Sprawa dotyczy zabiegów krioterapii, z których korzysta mieszkaniec. To tzw. leczenie zimnem stosowane m.in. w przypadkach urazów mięśni i stawów, chorobach zwyrodnieniowych, bólów kręgosłupa oraz zapaleń czy przeciążeń stawów. Mężczyzna nie jest odosobniony w kuracji, bo jak sam zaznaczył, każdego dnia na zabieg ustawiają się długie kolejki.
– W jednej turze do komory wchodzą zawsze 4 osoby. Na takie same zabiegi przychodzi także Jarosław Stawiarski, marszałek województwa lubelskiego. Ten pan wchodzi codziennie bez kolejki. Dodatkowo na zabiegu krioterapii w komorze jest sam, gdy inni pacjenci muszą dzielić ją w cztery osoby. Powoduje to jeszcze dłuższy czas oczekiwania na zabieg i po raz kolejny pokazuje, że nasze władze pokazują swoją wyższość na zwykłym obywatelem – czytamy w relacji przesłanej do Kuriera Lubelskiego.
Jak wytłumaczył redakcji WOMP, Jarosław Stawiarski jest pacjentem Dziennego Ośrodka Rehabilitacji, więc ma pierwszeństwo przed pacjentami i pacjentkami ambulatoryjnymi i komercyjnymi.

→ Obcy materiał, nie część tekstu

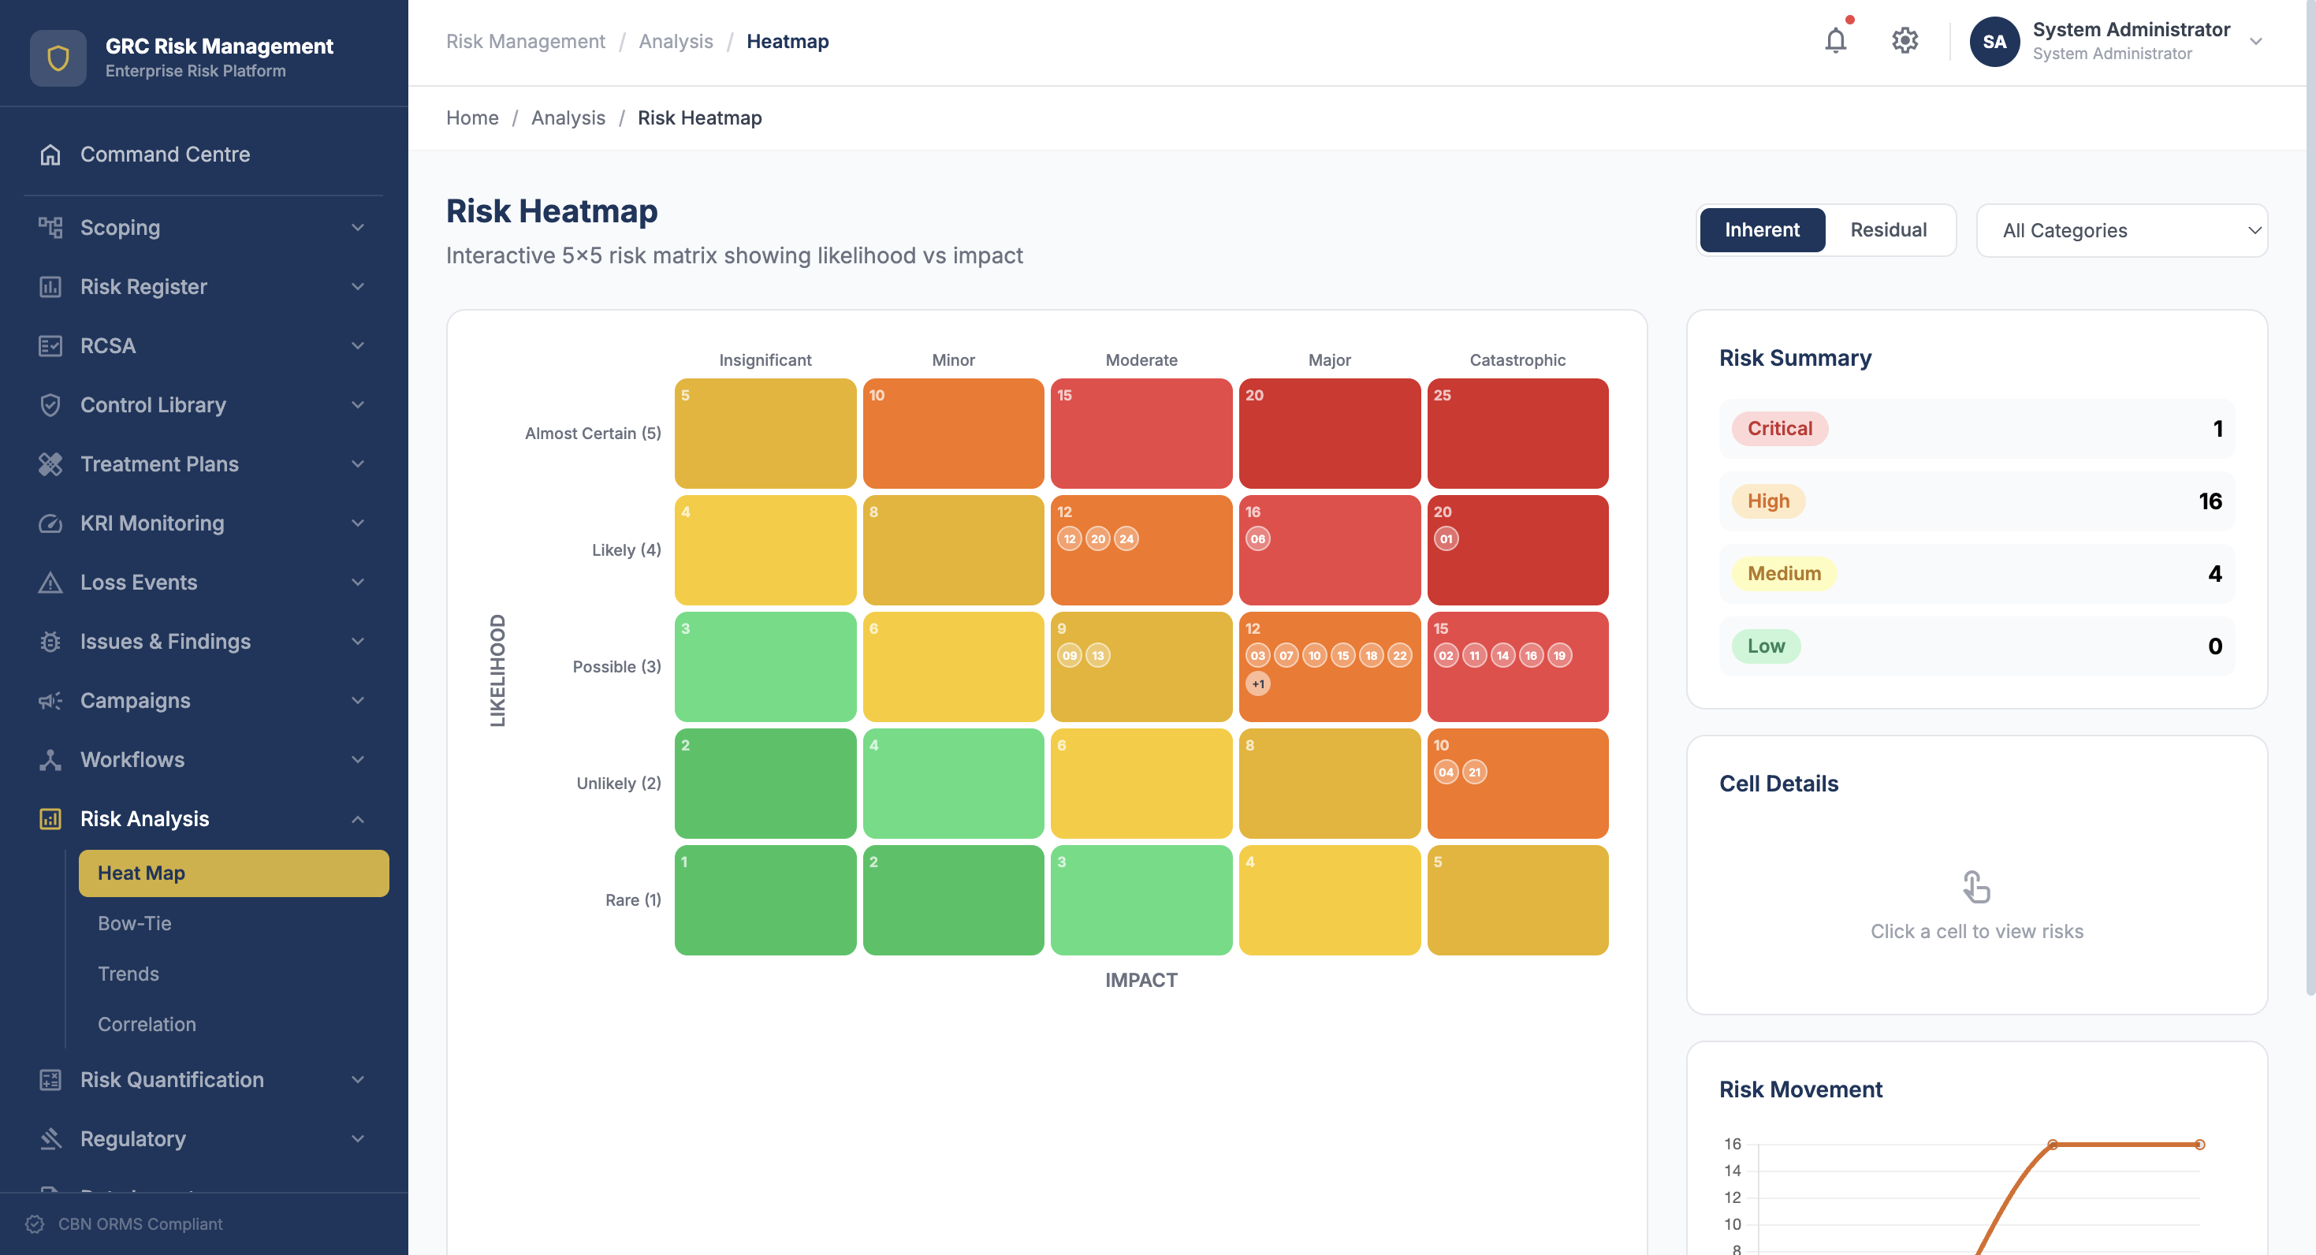
Task: Click the Loss Events warning icon
Action: coord(51,582)
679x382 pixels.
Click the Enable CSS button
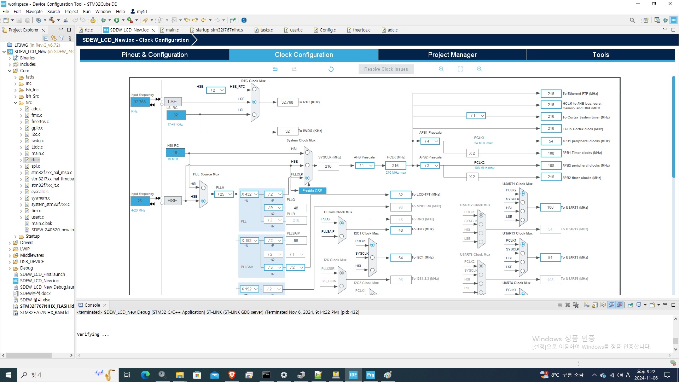pyautogui.click(x=312, y=191)

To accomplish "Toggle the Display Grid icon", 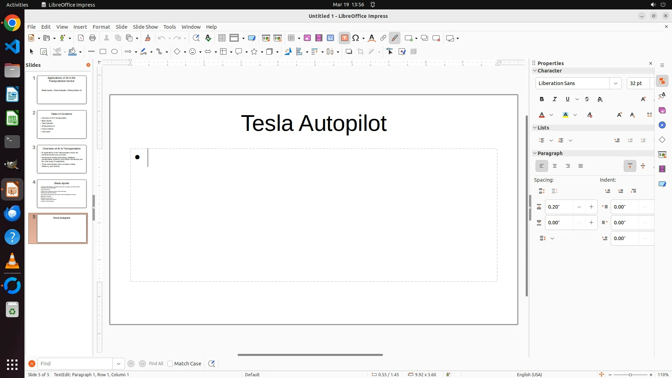I will pyautogui.click(x=222, y=38).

Rzecznik marszałka Remigiusz Małecki natomiast podkreślił, że czas trwania zabiegu w kriokomorze wynosi przeciętnie trzy minuty, a marszałek nie zawsze spędzał je bez towarzystwa innych osób. Miało to wynikać „z bieżącej sytuacji”. Co to oznacza? Nie wiadomo.
– Jest mi trudno odpowiedzieć jednoznacznie na to pytanie. Z dokumentacji wynika, że raz zdarza się tak, raz inaczej – powiedziała Kurierowi Elżbieta Pachucka-Włas, zastępczyni dyrektora do spraw medycznych WOMP w Lublinie. Jednocześnie podkreśliła, że ośrodek stara się wszystkich pacjentów i pacjentki traktować jednakowo, bo najważniejsze jest ich dobro.